Although I have sung praises about her so far, I do admit that she has her own set of shortcomings. But then so do I. We do have disagreements. Abbas becomes the scapegoat and has to listen to outbursts from the two important women in his life. He makes both understand that “No two people are the same.” At the end of the day, I have no inhibitions to be declaring in public that I couldn’t have asked for a better mother in law than her. I love you Ma. Thanks for being all that you are to me! (“I will always be jealous of Abbas coz you love him more than me”)

5 comments:

RS said...

Aww Seema! This is an amazing post. While mostly people are wary about MILs you expressed your love and respect so well for your MIL here :) Wonderful post...

Seema said...

@RS: Thank you for dropping by and leaving your comments. Really helps me to keep the show going as you may see you are the sole audience here.

The Wonder Kitchen said...

Just came across your blog now. I navigated here from your food blog and was very very touched by this post.
I am a mangalorean (bunt) married to a Bengali too 4 years ago and mirror many of the sentiments which you have penned down although I am still working my way into my MIL's heart.
But I really have to give you a salute for blending not only into the new culture , but for also seamlessly blending into the hearts of the new family. Its very rare and hearty to see someone filled with love not only to the ones you are connected by blood, but also to the ones connected by relations. I sure hope to have such a beautiful relation with my Ma someday.

The Wonder Kitchen said...

Just came across your blog now. I navigated here from your food blog and was very very touched by this post.
I am a mangalorean (bunt) married to a Bengali too 4 years ago and mirror many of the sentiments which you have penned down although I am still working my way into my MIL's heart.
But I really have to give you a salute for blending not only into the new culture , but for also seamlessly blending into the hearts of the new family.
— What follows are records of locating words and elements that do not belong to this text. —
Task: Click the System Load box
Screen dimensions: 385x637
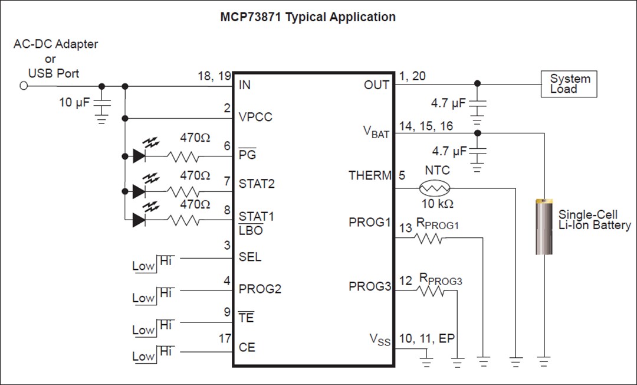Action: (569, 84)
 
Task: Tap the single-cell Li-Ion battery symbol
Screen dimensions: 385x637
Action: (544, 227)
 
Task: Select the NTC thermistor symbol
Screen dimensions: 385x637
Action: (435, 188)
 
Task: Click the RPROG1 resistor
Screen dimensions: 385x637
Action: (428, 239)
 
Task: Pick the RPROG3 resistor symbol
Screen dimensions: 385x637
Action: (431, 291)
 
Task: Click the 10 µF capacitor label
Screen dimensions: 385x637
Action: (74, 102)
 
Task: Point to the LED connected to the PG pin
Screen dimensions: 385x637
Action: (140, 156)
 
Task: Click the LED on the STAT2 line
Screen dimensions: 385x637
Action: (140, 191)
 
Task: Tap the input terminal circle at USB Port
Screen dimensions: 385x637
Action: (24, 86)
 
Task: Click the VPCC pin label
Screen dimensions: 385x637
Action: (255, 117)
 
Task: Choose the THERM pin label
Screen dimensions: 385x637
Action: (370, 175)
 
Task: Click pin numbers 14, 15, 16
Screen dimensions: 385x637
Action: (426, 126)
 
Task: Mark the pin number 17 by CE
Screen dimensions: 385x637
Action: (224, 339)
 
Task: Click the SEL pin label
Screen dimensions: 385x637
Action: (249, 257)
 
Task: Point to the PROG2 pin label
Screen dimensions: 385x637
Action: (260, 289)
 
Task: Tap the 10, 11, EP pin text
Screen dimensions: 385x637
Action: (428, 338)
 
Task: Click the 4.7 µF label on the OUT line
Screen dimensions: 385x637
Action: (448, 103)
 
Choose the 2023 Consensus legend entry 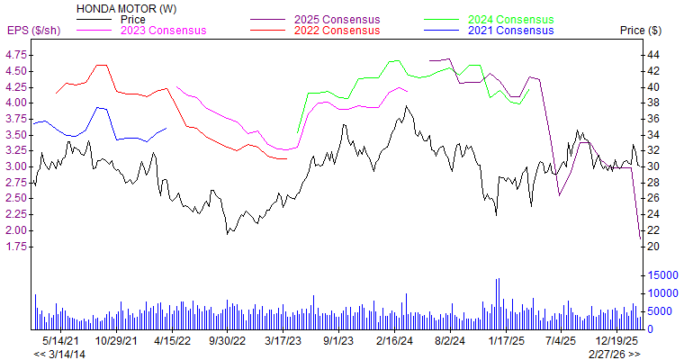pyautogui.click(x=164, y=31)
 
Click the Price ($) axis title pyautogui.click(x=641, y=31)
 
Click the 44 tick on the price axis pyautogui.click(x=653, y=55)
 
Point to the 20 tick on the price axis pyautogui.click(x=653, y=247)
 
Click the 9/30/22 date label pyautogui.click(x=228, y=341)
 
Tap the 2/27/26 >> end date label pyautogui.click(x=616, y=354)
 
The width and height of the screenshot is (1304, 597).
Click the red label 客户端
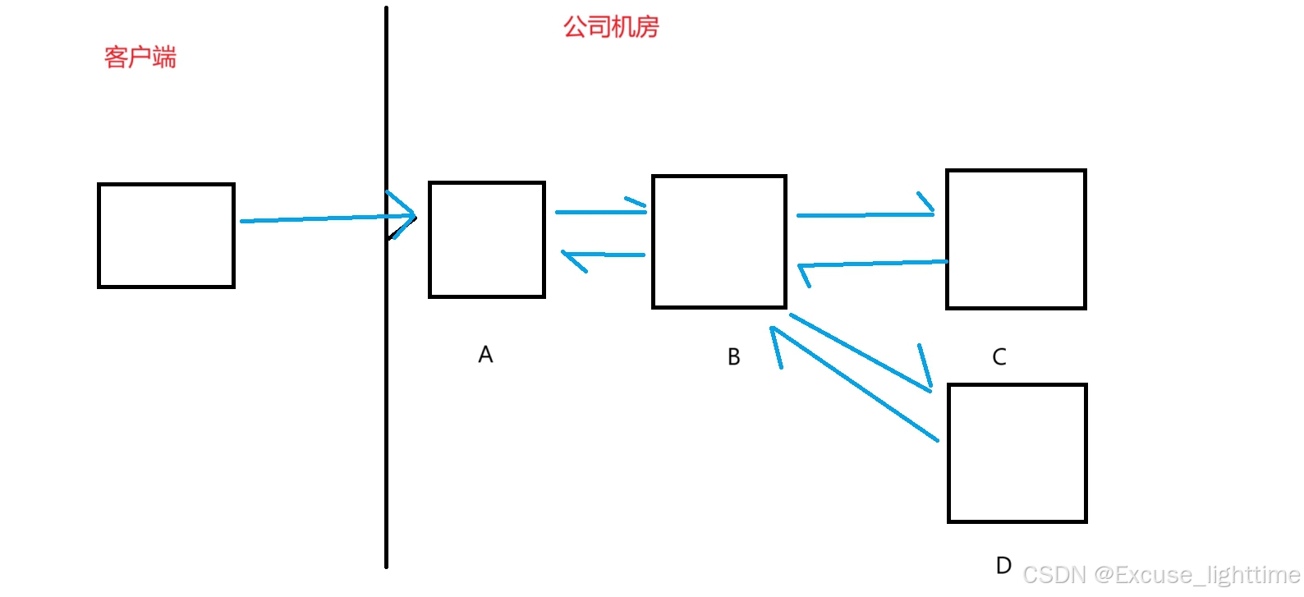140,57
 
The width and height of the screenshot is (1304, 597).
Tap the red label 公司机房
611,27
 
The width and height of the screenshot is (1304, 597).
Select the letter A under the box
485,355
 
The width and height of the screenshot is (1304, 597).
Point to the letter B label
734,357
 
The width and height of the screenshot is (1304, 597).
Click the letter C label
999,357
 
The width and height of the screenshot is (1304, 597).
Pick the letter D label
1003,565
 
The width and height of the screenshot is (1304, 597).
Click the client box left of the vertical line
166,236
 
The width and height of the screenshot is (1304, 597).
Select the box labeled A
487,239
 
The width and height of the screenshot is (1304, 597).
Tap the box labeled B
719,241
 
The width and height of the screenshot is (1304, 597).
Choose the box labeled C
1016,239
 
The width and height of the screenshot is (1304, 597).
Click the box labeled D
1017,452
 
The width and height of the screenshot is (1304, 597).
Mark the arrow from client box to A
320,218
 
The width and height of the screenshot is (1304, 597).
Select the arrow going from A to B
599,212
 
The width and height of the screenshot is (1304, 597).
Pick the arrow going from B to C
862,215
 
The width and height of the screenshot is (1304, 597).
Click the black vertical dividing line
386,411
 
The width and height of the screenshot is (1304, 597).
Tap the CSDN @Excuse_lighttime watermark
1161,574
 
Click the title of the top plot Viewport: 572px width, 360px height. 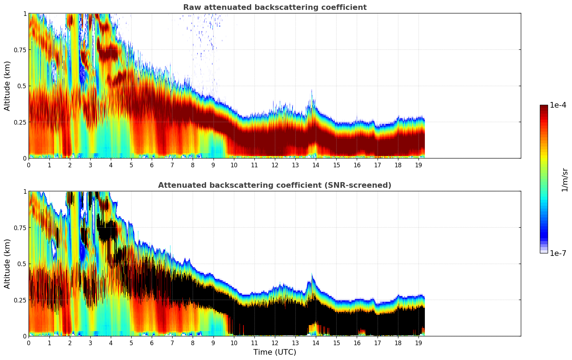coord(275,7)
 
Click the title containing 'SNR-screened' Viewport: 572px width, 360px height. coord(275,185)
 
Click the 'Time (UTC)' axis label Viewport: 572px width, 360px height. coord(275,352)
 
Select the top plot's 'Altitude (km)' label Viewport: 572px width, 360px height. coord(7,86)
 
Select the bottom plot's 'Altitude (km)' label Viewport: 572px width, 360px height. coord(7,264)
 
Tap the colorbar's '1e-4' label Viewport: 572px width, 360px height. coord(558,105)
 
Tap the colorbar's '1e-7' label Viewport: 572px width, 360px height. coord(558,253)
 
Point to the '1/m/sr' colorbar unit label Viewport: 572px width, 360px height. coord(564,180)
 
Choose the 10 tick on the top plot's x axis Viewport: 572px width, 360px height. coord(234,165)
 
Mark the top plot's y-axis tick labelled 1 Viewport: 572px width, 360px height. coord(25,13)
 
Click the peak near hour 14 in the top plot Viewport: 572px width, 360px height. coord(312,91)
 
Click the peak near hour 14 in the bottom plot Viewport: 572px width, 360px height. coord(312,274)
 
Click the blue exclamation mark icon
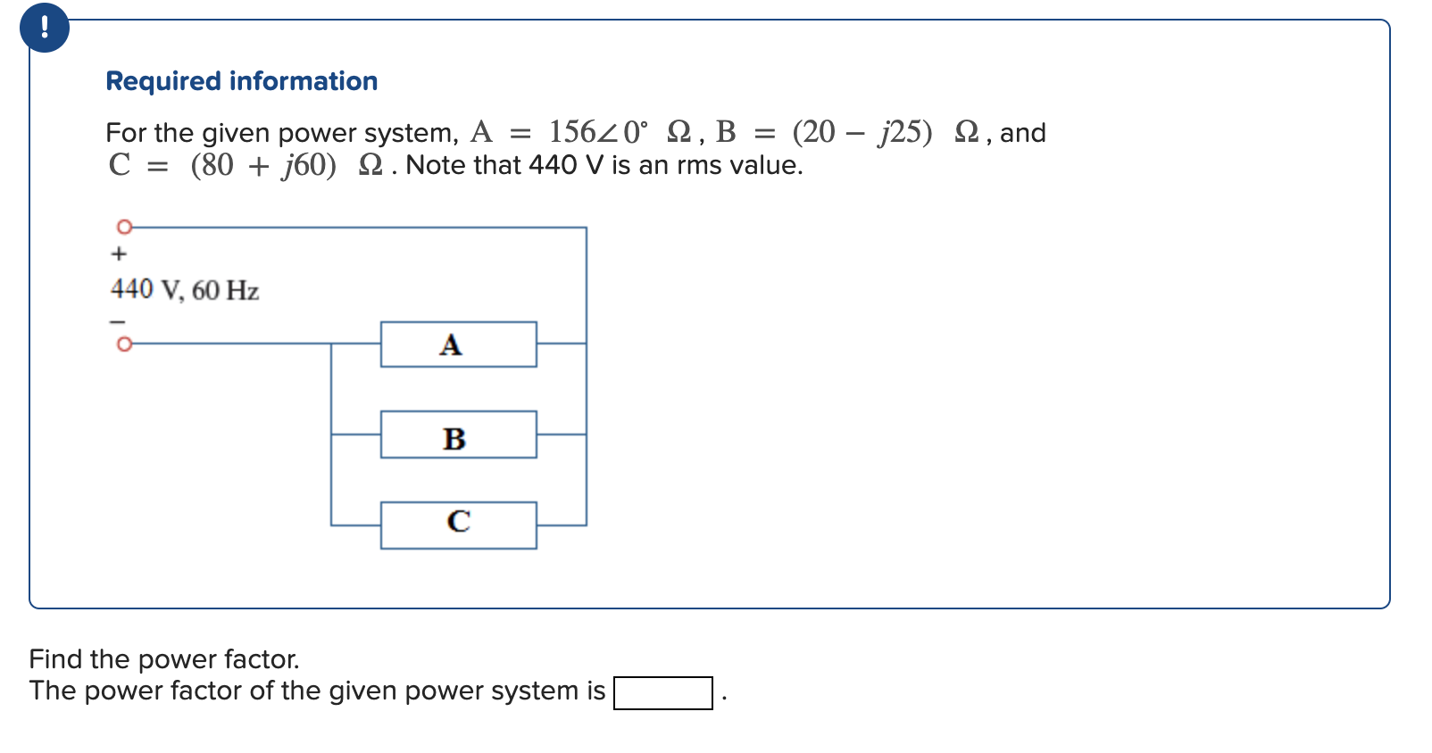[44, 28]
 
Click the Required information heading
[241, 81]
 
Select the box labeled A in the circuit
[458, 344]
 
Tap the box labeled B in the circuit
[458, 435]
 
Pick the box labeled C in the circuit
[458, 525]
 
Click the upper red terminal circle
[125, 227]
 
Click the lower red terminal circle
[125, 343]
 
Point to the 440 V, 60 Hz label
[185, 290]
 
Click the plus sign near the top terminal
[119, 254]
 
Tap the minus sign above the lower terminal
[118, 321]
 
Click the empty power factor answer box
[662, 693]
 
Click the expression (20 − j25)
[862, 132]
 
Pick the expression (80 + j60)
[263, 165]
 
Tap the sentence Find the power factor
[164, 659]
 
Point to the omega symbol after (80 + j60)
[370, 165]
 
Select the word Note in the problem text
[436, 165]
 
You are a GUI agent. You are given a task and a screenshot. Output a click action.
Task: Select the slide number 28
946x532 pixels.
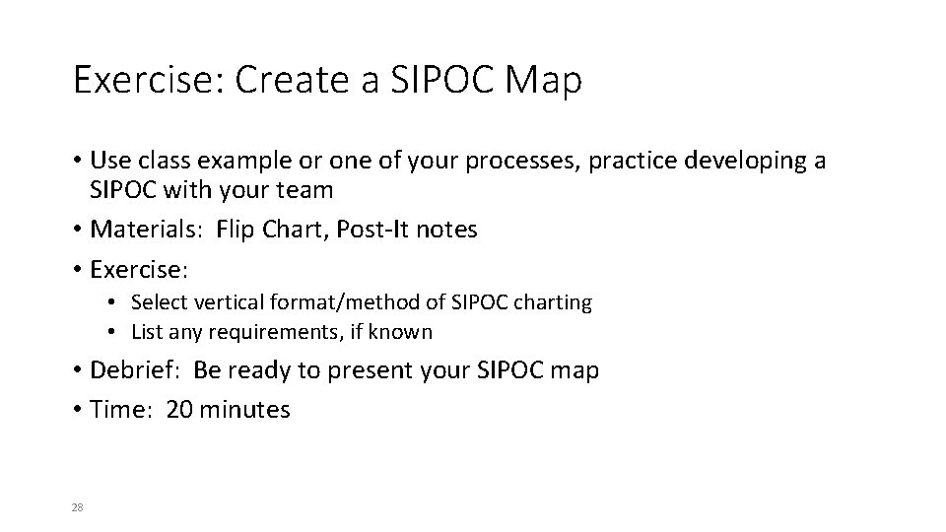click(x=77, y=507)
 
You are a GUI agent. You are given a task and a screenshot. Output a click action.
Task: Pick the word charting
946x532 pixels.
click(x=552, y=302)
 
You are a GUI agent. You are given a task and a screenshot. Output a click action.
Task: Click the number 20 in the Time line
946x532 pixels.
click(x=179, y=409)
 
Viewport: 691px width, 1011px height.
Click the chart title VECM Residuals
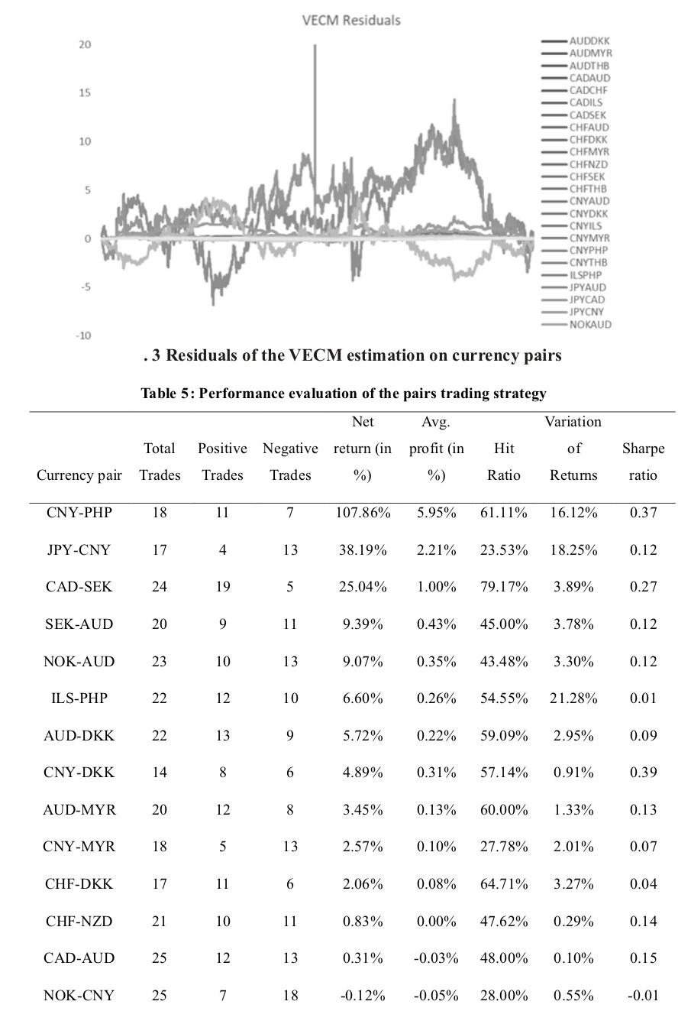click(x=351, y=21)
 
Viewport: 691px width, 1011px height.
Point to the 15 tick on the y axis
click(x=85, y=93)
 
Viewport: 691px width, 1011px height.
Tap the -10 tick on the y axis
click(x=83, y=335)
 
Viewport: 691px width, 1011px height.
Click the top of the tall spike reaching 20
click(x=315, y=45)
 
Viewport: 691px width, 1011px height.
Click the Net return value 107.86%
click(x=363, y=513)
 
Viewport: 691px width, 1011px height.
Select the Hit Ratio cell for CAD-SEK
click(x=504, y=587)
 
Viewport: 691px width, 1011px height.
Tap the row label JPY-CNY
click(x=79, y=549)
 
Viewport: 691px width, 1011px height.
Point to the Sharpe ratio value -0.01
click(x=643, y=995)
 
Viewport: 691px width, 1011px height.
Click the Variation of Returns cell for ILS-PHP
click(x=573, y=698)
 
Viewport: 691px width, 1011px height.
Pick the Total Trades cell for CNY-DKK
click(x=160, y=773)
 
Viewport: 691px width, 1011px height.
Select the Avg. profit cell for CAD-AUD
click(x=436, y=958)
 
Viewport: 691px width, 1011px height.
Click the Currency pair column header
click(x=79, y=475)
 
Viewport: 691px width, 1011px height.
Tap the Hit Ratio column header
click(x=504, y=462)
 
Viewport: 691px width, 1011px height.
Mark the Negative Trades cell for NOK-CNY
click(x=290, y=995)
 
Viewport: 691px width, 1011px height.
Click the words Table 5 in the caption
click(x=167, y=394)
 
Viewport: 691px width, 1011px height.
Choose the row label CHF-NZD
click(x=79, y=921)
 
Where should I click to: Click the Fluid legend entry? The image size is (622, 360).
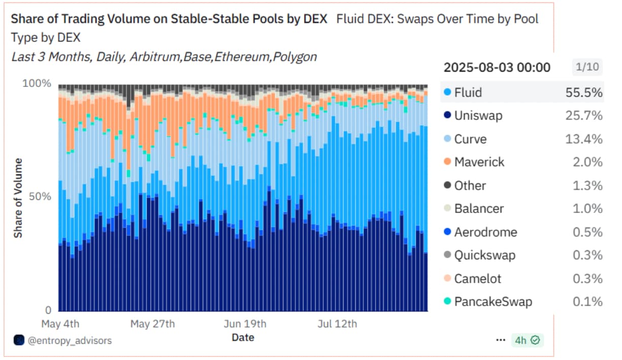468,93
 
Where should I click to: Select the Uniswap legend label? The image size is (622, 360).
478,116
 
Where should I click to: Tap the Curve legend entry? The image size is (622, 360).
470,139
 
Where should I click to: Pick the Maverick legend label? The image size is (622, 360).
479,162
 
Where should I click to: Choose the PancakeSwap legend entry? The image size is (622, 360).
493,302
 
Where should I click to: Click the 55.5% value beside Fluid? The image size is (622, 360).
584,93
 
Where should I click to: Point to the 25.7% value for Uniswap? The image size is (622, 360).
584,116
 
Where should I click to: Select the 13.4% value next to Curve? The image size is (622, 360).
584,139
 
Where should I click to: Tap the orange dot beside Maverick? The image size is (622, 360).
447,162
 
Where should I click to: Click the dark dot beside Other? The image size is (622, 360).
447,186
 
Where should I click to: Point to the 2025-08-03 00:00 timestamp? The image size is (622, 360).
496,67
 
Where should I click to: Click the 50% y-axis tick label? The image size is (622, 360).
40,197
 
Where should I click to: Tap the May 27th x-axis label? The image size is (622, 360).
152,323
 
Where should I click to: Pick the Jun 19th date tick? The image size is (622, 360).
245,323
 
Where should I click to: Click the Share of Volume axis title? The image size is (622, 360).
18,198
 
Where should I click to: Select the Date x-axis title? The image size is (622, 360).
243,337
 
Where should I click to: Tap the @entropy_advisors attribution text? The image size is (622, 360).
69,340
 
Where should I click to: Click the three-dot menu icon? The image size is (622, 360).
501,340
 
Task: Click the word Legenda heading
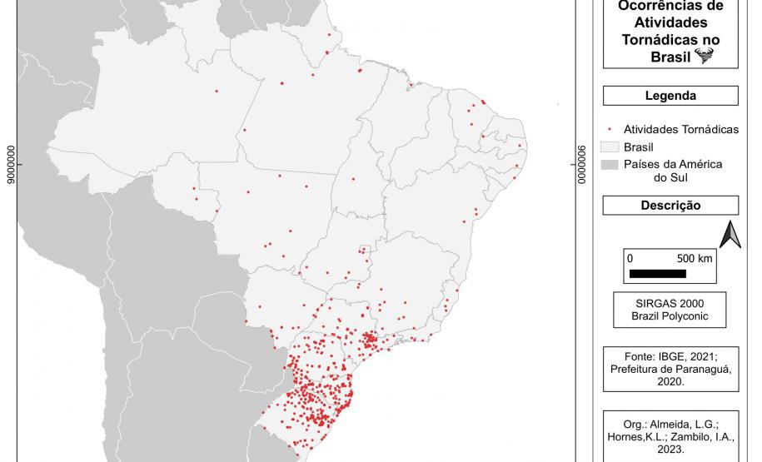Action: tap(670, 96)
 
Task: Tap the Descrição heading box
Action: tap(670, 206)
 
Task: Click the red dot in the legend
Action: tap(610, 130)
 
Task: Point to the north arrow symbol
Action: tap(730, 236)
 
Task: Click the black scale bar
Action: tap(658, 273)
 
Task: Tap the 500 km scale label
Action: tap(695, 258)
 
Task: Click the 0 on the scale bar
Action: tap(630, 258)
Its very rare and hearty to see someone filled with love not only to the ones you are connected by blood, but also to the ones connected by relations. I sure hope to have such a beautiful relation with my Ma someday.

Seema said...

Hey Wonder Kitchen,

Thanks for visiting both my blogs. Thanks for all the wonderful words. Your comment made my day dear. Hope you make your way into your MIL's heart sooner.